_REQUIRED WORK:_ Looking through the data below, work out how many lines have the word "default". Reply with that number only.

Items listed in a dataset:
----

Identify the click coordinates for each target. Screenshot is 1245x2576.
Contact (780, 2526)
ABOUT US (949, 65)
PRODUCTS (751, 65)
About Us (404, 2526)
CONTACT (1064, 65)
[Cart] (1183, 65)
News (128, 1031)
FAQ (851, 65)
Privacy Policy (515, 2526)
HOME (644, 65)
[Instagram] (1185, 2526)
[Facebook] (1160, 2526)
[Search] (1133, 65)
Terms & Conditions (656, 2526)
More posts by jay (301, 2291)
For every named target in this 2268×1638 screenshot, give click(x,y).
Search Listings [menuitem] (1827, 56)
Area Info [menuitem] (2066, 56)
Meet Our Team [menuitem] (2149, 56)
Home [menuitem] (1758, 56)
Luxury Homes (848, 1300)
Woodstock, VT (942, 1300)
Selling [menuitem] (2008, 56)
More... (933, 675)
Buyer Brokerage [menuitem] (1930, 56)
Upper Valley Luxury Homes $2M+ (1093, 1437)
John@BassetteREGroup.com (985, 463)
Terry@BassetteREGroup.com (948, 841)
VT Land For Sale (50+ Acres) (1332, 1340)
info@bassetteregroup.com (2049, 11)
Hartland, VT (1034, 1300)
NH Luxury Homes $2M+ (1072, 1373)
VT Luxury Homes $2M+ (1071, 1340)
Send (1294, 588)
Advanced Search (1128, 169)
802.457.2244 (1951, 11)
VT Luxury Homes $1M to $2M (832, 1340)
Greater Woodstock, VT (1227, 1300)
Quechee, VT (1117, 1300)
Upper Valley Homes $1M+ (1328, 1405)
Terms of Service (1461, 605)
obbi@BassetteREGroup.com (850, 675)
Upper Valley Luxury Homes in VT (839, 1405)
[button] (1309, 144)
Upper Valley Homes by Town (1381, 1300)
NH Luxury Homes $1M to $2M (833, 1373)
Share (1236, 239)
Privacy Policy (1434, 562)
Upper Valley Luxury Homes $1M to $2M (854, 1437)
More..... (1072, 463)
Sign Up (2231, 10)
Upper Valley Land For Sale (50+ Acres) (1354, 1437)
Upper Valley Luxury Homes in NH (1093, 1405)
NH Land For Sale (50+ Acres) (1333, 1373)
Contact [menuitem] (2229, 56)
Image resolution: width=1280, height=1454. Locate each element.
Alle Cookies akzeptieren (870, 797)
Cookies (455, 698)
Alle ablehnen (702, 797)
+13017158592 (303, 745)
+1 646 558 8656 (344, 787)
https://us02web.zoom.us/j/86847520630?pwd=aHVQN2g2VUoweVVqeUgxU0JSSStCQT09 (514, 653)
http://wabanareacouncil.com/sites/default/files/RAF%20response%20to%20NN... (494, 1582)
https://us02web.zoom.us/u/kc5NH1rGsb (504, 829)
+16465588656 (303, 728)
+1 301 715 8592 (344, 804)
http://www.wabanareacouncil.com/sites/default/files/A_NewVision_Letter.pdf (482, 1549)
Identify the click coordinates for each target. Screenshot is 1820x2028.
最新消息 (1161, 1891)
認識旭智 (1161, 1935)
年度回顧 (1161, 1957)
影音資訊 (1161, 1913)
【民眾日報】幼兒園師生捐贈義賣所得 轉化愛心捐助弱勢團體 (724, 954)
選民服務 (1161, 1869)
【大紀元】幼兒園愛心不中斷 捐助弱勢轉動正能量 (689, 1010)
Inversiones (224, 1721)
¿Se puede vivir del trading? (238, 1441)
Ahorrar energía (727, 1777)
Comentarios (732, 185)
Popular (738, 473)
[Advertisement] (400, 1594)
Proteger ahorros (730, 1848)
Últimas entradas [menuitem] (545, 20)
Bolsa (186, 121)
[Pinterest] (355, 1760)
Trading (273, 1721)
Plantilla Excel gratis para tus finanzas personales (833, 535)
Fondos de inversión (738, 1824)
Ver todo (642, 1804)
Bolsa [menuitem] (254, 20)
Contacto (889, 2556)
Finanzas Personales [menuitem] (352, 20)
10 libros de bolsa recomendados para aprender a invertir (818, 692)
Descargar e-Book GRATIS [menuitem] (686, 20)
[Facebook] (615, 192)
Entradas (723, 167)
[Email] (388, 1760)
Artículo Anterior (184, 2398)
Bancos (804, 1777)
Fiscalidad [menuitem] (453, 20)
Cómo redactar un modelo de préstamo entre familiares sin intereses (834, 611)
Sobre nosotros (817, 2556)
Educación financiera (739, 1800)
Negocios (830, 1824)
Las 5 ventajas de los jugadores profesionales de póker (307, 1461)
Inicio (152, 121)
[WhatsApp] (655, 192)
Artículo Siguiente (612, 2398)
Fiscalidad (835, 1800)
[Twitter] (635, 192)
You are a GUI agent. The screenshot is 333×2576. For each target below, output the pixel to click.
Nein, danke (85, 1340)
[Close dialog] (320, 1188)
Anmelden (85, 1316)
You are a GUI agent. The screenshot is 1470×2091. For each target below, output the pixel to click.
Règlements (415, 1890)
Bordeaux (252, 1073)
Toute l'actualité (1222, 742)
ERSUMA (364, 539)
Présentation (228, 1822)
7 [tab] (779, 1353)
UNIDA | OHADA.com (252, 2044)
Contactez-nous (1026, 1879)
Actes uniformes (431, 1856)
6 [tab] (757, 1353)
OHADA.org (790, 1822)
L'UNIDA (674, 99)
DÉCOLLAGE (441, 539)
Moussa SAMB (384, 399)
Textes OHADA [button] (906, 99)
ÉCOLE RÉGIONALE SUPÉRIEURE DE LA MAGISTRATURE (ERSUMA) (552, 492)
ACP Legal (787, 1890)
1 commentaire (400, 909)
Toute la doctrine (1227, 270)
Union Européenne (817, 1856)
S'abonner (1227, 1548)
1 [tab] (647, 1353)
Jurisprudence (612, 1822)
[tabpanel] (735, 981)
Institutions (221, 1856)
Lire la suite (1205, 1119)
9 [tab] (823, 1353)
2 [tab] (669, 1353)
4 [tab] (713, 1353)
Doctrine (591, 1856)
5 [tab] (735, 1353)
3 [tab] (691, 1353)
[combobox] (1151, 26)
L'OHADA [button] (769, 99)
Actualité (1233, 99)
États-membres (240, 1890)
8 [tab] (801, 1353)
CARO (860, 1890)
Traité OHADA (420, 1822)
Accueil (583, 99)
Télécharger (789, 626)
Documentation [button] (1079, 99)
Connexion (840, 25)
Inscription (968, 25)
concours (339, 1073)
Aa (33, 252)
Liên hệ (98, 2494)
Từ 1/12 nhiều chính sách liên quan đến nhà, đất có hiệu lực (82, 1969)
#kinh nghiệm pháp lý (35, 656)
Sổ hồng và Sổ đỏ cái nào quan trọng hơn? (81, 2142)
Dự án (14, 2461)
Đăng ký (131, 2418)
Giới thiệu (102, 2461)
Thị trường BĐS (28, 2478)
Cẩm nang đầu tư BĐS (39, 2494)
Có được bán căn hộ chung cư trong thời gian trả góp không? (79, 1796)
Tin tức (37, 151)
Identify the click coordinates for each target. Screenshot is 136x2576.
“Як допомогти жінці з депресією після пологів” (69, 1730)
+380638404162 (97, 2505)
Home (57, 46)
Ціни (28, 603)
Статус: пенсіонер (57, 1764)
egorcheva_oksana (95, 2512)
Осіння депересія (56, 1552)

----

_EXPECTED OUTPUT:_ 2